A new study suggests that each person with autism has a unique pattern of brain activity – in stark contrast to typically developed brains, which appear to synchronize in a common way. The finding of such extreme variation may echo this week’s discovery that autism’s genetic underpinnings are even more diverse than previously thought.
See “Largest-ever Autism Genome Study Finds Most Siblings with Autism Have Different Genetic Predispositions.”
“These results are consistent with the fact that every person with autism is different,” comments developmental pediatrician Paul Wang, Autism Speaks senior vice president for medical research. “As they say, ‘When you've met one person with autism, you've met one person with autism.’" (Autism Speaks was not involved in the study.)
In the investigation, researchers at Israel’s Weizmann Institute of Science analyzed MRI brain scans of 141 men, ages 18 to 44. Of these, 68 had autism on the milder end of the spectrum (so called “high functioning autism”). All the brain scans were taken while the men were at rest.
“Resting-state brain studies are important because that is when patterns emerge spontaneously, allowing us to see how various brain areas naturally connect and synchronize their activity,” explains study co-author Avital Hahamy.

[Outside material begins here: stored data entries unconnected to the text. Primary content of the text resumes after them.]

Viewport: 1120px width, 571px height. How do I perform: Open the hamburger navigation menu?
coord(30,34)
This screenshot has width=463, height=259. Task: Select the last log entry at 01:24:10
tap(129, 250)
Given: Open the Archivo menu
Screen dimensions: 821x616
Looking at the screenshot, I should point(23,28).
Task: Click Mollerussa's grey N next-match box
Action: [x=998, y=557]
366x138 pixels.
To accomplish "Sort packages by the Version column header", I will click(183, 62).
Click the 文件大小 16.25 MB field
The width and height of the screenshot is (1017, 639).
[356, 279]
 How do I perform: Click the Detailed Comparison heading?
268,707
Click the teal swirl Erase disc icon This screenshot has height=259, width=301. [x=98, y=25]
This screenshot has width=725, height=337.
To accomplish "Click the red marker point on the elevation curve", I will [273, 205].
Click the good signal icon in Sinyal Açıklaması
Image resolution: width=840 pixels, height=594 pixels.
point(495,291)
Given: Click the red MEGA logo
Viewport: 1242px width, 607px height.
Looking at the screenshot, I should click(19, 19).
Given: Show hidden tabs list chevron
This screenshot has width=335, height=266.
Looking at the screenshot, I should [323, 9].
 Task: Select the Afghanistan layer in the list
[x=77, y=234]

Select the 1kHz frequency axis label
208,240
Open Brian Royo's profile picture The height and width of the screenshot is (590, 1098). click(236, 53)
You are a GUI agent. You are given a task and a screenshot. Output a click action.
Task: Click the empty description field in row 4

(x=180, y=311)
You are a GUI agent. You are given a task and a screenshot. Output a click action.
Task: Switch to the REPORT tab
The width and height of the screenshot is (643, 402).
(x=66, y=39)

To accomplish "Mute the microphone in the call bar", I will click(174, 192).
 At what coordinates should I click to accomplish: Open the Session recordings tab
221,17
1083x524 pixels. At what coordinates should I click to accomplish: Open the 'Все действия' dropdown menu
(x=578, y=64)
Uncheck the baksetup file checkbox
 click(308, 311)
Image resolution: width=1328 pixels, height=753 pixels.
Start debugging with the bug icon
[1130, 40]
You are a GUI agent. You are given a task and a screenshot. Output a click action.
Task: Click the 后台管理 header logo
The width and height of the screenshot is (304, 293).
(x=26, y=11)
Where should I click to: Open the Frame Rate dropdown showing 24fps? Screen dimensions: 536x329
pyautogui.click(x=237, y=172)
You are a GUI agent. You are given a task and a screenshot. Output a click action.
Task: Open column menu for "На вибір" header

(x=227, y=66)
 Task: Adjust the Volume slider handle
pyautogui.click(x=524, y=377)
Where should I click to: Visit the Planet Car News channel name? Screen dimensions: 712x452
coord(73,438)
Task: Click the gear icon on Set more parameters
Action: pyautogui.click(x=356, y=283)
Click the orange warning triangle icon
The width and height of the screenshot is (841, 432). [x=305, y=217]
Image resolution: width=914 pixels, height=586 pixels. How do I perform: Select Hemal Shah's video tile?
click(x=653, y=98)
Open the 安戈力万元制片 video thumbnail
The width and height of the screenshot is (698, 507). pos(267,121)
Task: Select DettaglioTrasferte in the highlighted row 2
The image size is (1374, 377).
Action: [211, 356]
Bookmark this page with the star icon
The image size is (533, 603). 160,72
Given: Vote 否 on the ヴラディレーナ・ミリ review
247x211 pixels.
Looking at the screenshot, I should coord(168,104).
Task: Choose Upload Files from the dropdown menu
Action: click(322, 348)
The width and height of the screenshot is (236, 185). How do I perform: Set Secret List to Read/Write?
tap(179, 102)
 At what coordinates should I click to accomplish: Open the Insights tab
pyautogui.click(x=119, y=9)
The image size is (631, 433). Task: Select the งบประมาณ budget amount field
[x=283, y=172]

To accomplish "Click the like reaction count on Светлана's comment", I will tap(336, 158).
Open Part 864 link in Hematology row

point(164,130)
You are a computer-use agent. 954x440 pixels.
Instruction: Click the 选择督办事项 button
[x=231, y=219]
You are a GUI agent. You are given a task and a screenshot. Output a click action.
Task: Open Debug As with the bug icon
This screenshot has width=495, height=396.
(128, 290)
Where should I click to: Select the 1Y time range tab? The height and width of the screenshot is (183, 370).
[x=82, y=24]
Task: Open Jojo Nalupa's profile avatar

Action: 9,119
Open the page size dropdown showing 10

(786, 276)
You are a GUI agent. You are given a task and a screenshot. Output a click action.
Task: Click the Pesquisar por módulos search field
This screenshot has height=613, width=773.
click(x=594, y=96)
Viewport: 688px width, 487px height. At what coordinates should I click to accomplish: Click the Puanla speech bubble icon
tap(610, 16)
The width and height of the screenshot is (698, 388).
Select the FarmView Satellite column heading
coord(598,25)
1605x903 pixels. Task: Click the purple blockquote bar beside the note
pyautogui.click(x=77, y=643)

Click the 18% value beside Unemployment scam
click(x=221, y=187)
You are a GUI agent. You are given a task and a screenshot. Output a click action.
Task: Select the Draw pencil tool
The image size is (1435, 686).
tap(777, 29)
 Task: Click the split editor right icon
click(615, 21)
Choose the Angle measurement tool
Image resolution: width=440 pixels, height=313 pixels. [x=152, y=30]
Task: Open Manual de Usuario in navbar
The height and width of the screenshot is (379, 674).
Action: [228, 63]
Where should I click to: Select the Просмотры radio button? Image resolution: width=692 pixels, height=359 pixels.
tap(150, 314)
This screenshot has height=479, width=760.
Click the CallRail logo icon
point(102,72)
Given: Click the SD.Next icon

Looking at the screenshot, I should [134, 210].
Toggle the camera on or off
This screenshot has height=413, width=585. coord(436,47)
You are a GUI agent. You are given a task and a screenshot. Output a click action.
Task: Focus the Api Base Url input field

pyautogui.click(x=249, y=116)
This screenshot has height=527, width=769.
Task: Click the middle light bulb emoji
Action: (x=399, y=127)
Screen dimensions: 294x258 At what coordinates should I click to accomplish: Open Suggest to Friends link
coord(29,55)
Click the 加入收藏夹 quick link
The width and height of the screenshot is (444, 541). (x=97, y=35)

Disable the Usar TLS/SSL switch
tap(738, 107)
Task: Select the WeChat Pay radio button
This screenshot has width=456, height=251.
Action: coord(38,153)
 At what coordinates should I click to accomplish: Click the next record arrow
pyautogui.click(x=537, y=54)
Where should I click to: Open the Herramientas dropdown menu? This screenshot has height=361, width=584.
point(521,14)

All the men unaffected by autism shared a similar pattern of brain synchronization, the researchers report. By contrast, the men in the autism group varied widely in the way different parts of their brains communicated and synchronized their activity.
"From a young age, the average, typical person's brain networks get molded by…shared experiences that could make synchronization patterns more similar to each other,” Hahamy proposes. “It is possible that in ASD, as interactions with the environment are disrupted, each one develops a more uniquely individualistic brain organization pattern."
Adds Dan Smith, Autism Speaks senior director for discovery neuroscience: “Findings such as this are important because until we understand the brain differences that underlie autism, we won’t fully understand how to improve and personalize treatments for disabling symptoms.”